#### Exercise:
From the SpannerIO thread below, reproduce the passage starting with "Another idea - key" and going on through "in each iterable.", unchanged.

You are viewing a plain text version of this content. The canonical link for it is here.

Posted to user@beam.apache.org by Nick Pan <as...@gmail.com> on 2022/03/22 23:36:19 UTC

Best Practice to read a list of rows by keys with SpannerIO

Let's say I have a list of users in PCollection<String> - userIds.   And I
want to do a "select * from table where userId=?" for each user.   What is
the recommended approach of doing this in beam?

I have seen approaches where we first turn userIds into a
PCollection<ReadOperation>, then feed them to SpannerIO.   Something like
this:

PCollection<String> userIds = ...

userIds.apply(

   MapElements.into(TypeDescriptor.of(ReadOperation.*class*))

     .via((SerializableFunction<Struct, ReadOperation>) input -> {

      String userId = input.getString(0);

      *return* ReadOperation.create().*withQuery*
<https://www.tabnine.com/code/java/methods/org.apache.beam.sdk.io.gcp.spanner.ReadOperation/withQuery>("select
* from table where user_id=" + userId);

     })).apply(SpannerIO.readAll().withSpannerConfig(spannerConfig));

But is this the most scalable approach since it looks like we will be
sending 1 sql statement per user to Spanner, as opposed to doing an actual
batch query like "select * from table where userId in {...userId
list...}".

Thanks,
Nick

Re: Best Practice to read a list of rows by keys with SpannerIO

Posted by Reuven Lax <re...@google.com>.

Another idea - key by a hash modulo N, where N represents how many users
you want in your select list. Then issue a GroupByKey, and generate the
ReadOperation corresponding to the users in each iterable.

On Tue, Mar 22, 2022 at 4:36 PM Nick Pan <as...@gmail.com> wrote:

> Let's say I have a list of users in PCollection<String> - userIds.   And I
> want to do a "select * from table where userId=?" for each user.   What is
> the recommended approach of doing this in beam?
>
> I have seen approaches where we first turn userIds into a
> PCollection<ReadOperation>, then feed them to SpannerIO.   Something like
> this:
>
> PCollection<String> userIds = ...
>
> userIds.apply(
>
>    MapElements.into(TypeDescriptor.of(ReadOperation.*class*))
>
>      .via((SerializableFunction<Struct, ReadOperation>) input -> {
>
>       String userId = input.getString(0);
>
>       *return* ReadOperation.create().*withQuery*
> <https://www.tabnine.com/code/java/methods/org.apache.beam.sdk.io.gcp.spanner.ReadOperation/withQuery>("select
> * from table where user_id=" + userId);
>
>      })).apply(SpannerIO.readAll().withSpannerConfig(spannerConfig));
>
> But is this the most scalable approach since it looks like we will be
> sending 1 sql statement per user to Spanner, as opposed to doing an actual
> batch query like "select * from table where userId in {...userId
> list...}".
>
> Thanks,
> Nick
>

#### Data lines:
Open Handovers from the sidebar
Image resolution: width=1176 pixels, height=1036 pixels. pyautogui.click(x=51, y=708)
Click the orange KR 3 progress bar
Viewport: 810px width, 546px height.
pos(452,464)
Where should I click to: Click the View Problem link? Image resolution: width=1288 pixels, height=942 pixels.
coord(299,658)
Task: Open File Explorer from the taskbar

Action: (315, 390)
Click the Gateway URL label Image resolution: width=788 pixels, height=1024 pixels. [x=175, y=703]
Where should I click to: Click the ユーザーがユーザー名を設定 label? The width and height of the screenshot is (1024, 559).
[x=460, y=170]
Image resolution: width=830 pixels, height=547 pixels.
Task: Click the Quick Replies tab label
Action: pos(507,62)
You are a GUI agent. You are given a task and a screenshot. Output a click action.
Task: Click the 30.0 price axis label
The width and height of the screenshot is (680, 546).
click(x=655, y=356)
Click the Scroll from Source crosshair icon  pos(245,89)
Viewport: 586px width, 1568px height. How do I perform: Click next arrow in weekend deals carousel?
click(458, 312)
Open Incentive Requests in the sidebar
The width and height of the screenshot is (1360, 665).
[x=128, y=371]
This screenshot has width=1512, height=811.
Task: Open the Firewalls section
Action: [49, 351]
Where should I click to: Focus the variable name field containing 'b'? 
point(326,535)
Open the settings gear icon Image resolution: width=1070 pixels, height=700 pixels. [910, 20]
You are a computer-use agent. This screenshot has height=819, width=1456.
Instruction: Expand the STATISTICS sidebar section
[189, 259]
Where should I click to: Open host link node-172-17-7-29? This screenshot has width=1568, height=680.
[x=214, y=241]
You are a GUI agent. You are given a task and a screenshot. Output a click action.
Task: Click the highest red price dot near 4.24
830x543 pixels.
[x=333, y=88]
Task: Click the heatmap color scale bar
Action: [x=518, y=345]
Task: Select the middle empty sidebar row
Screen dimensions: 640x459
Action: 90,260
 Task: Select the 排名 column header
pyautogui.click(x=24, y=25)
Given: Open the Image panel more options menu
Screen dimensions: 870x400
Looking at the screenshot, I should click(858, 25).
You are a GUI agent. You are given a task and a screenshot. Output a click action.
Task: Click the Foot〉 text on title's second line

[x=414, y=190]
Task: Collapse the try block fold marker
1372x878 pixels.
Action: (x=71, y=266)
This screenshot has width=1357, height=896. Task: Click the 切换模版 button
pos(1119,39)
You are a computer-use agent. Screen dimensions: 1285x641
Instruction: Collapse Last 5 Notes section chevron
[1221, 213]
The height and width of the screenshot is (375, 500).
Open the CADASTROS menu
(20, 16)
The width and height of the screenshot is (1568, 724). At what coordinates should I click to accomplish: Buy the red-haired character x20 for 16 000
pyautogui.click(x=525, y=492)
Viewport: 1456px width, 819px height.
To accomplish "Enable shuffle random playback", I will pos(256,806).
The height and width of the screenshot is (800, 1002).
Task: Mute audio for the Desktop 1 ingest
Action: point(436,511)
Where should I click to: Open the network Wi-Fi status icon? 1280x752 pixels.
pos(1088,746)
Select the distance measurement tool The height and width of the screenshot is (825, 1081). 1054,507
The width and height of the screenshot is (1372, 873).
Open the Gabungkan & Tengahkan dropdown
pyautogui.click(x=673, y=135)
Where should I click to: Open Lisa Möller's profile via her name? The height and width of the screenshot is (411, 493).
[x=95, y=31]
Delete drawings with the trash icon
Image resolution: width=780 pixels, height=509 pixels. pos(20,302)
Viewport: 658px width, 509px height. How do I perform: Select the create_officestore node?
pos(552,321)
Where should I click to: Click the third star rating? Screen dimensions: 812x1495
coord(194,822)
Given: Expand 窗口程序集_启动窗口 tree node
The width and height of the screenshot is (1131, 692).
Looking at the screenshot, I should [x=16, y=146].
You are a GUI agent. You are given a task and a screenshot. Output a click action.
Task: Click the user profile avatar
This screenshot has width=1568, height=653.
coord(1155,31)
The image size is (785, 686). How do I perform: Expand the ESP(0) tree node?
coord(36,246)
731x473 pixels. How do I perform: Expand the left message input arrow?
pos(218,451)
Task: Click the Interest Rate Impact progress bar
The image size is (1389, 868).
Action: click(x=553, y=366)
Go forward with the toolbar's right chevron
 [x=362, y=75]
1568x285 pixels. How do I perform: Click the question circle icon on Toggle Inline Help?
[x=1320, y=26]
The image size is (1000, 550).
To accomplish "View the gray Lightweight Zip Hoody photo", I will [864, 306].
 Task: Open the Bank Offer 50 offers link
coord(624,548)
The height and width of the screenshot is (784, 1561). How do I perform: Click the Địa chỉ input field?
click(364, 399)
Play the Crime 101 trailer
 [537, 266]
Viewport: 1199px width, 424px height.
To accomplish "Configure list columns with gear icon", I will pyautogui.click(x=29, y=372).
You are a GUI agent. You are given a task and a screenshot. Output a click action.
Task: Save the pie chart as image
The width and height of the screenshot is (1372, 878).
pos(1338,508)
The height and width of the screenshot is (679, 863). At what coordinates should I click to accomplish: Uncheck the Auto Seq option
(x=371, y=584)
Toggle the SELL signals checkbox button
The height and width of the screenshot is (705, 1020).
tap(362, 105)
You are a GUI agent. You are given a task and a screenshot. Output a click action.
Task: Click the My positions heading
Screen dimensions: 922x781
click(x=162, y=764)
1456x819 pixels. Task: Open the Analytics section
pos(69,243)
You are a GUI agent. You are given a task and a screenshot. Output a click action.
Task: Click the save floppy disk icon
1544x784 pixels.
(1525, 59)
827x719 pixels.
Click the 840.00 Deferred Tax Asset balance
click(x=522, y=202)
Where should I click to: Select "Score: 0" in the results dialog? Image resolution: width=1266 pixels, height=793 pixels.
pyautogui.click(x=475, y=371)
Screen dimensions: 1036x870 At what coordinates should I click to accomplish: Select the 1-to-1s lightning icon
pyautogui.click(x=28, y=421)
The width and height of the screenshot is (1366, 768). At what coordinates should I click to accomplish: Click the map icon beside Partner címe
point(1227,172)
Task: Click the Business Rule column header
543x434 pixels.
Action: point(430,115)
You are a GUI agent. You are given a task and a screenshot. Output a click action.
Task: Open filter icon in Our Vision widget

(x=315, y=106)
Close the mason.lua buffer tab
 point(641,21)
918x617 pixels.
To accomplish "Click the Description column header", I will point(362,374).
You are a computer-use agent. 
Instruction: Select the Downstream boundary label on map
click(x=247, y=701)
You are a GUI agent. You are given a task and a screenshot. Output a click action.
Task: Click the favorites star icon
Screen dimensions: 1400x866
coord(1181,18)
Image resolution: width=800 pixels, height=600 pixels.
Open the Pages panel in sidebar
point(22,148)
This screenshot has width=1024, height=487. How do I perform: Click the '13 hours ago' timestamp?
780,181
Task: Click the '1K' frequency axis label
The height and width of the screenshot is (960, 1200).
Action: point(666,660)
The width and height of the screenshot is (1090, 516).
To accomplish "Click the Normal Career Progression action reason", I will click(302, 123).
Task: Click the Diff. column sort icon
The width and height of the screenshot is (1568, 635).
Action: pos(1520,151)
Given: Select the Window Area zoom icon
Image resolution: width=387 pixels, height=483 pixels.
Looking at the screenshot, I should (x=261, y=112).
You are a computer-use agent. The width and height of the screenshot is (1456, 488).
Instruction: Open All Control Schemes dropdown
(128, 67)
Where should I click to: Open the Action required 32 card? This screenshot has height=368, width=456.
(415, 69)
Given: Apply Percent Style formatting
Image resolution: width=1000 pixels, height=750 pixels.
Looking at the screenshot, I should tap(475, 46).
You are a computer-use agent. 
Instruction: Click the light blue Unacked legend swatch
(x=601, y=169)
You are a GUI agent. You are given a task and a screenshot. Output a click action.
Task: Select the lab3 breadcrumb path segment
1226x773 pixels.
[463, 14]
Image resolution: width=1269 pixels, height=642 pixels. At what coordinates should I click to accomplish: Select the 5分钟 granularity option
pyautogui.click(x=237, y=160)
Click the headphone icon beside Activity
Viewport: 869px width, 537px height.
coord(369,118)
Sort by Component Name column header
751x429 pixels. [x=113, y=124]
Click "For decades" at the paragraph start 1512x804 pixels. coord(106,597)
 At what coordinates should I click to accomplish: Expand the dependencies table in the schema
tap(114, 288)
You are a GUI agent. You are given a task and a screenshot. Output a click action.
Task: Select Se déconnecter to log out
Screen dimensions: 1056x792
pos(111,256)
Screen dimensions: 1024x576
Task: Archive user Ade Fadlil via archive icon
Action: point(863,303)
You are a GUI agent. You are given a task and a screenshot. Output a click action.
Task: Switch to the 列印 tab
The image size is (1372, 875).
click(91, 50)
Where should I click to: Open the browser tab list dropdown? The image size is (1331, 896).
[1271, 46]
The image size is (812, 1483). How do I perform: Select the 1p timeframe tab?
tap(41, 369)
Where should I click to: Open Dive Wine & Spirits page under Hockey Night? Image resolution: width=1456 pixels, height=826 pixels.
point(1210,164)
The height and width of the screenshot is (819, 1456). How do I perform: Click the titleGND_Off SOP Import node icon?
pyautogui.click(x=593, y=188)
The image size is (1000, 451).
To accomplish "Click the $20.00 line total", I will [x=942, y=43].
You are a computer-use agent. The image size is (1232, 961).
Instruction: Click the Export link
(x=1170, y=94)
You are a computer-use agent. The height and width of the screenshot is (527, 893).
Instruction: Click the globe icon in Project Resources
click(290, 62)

#### Exercise answer:
Another idea - key by a hash modulo N, where N represents how many users
you want in your select list. Then issue a GroupByKey, and generate the
ReadOperation corresponding to the users in each iterable.